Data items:
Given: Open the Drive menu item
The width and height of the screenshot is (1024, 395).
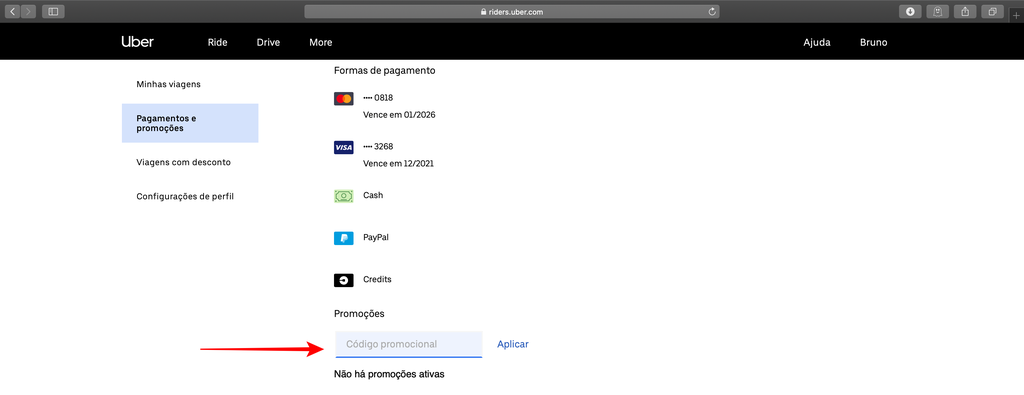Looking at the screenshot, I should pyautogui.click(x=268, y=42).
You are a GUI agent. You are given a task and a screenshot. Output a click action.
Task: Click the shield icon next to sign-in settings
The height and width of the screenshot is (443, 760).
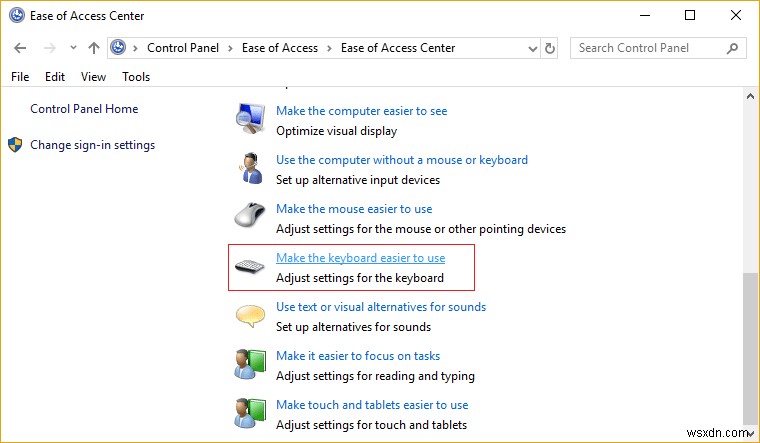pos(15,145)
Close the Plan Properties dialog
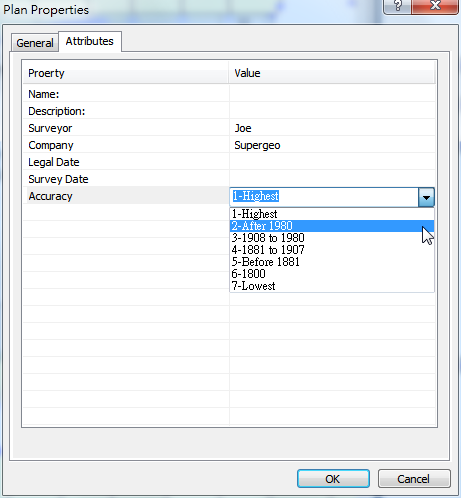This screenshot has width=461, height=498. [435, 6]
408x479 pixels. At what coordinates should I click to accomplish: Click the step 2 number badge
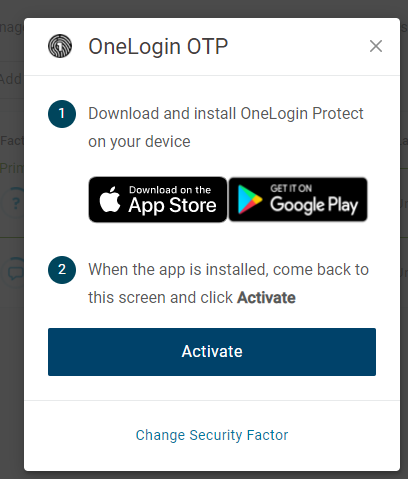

TASK TO CARRY OUT> Could you copy every record above exactly, leaving out the pictures?

TASK RESULT>
Given: Open the Drive menu item
The width and height of the screenshot is (1024, 395).
Looking at the screenshot, I should pyautogui.click(x=268, y=42).
You are a GUI agent. You are given a task and a screenshot. Output a click action.
Task: Click the shield icon next to sign-in settings
The height and width of the screenshot is (443, 760).
pos(15,145)
Close the Plan Properties dialog
This screenshot has width=461, height=498. [435, 6]
408x479 pixels. At what coordinates should I click to accomplish: Click the step 2 number badge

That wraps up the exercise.